PostPosted: Sun Oct 14, 2012 8:55 pm    Post subject: Reply with quote

I know IPv4 is dying out, but most hosts still allow you to get one or two extra IPs. Not the case with your hoster? It would make things so much simpler when running IPv4 enabled VMs.

Without extra IPs, you will have no choice but to set up port forwarding / nat on the server, giving the VM a local network IPv4, same way your box at home accesses the net from behind the router.

-net user is the easy way out, and you pay dearly with bad network performance. While on topic of performance, see also http://www.linux-kvm.org/page/Tuning_KVM

As for IPv6, a lot depends on how those addresses reach your box. If your IPv6 subnet is routed to your box (for example via the link local IPv6 addresses), you could simply divide it into smaller subnets, and route an entire IPv6 subnet to your VM. Your VM could then pick any addresses out of its very own sub-subnet.

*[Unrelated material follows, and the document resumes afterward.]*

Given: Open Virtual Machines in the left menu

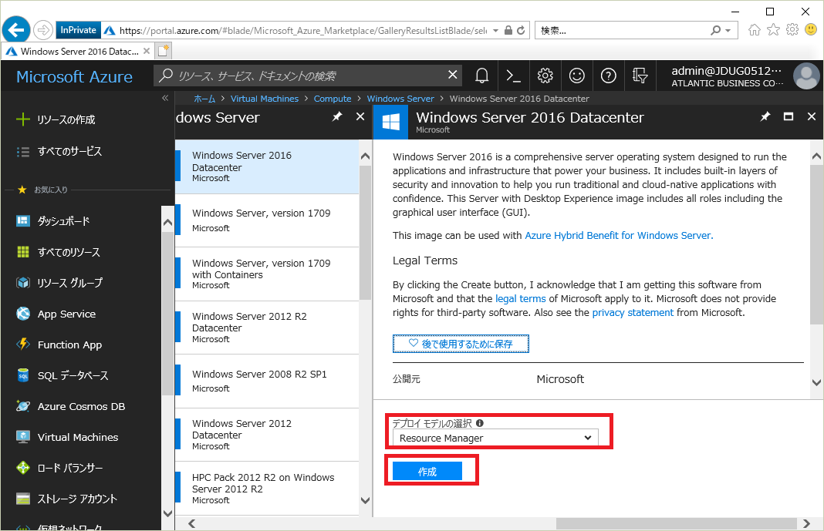Looking at the screenshot, I should coord(77,437).
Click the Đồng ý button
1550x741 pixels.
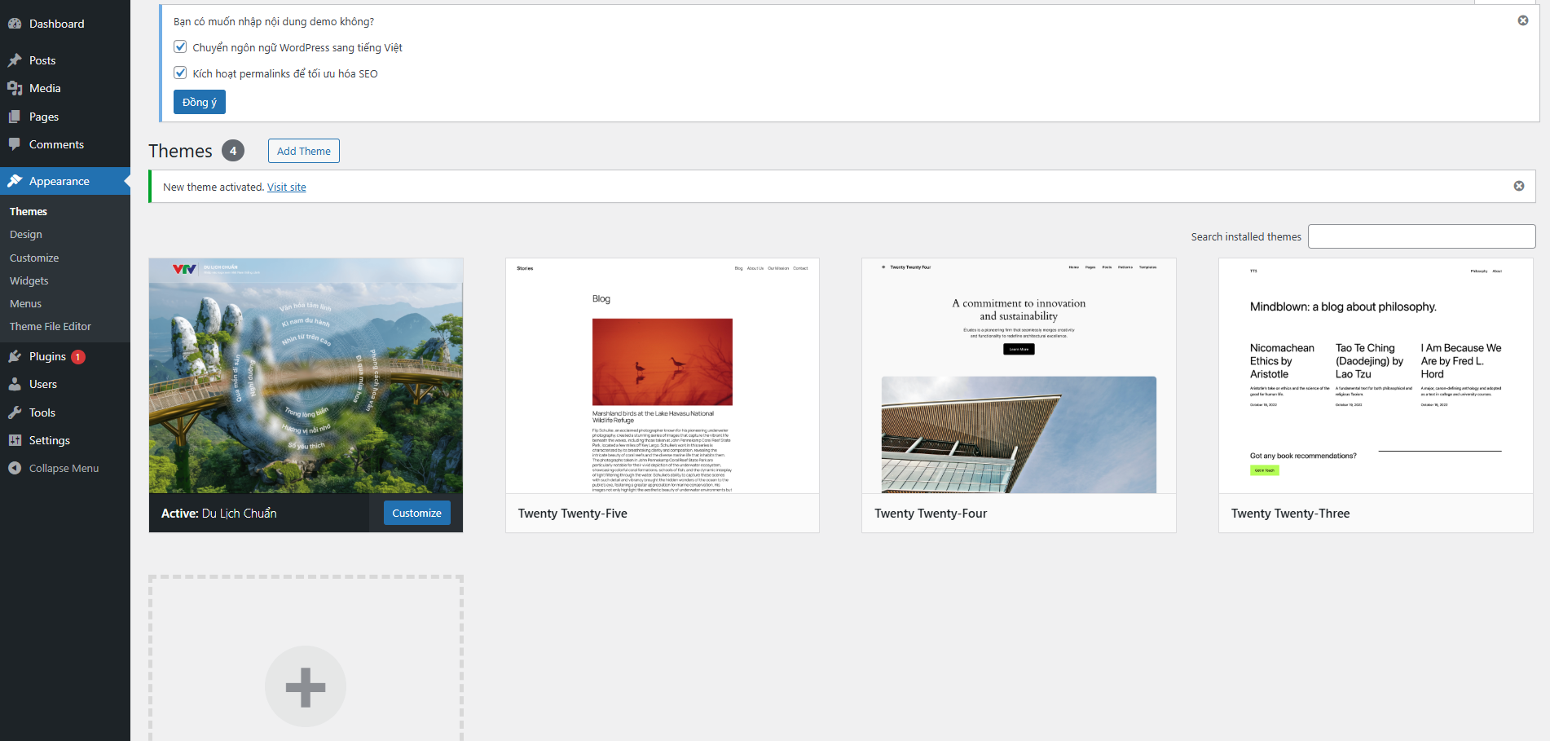click(x=200, y=102)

If it's not routed, you have to pick single addresses, make them known on the eth0 interface (neighbor discovery), and assign them to the VMs - so the VMs don't have free pick, instead you have to change host configuration every time a VM needs a new IPv6.

Quote:
Any simplier solution for this kind of setup?


Not unless your datacenter simply lets you bridge everything in eth0. Most don't. Personally I prefer routed setups, so VM A can not take IP which belongs to VM B. Also easier to spot configuration errors. It's simple enough once you get the hang of routing.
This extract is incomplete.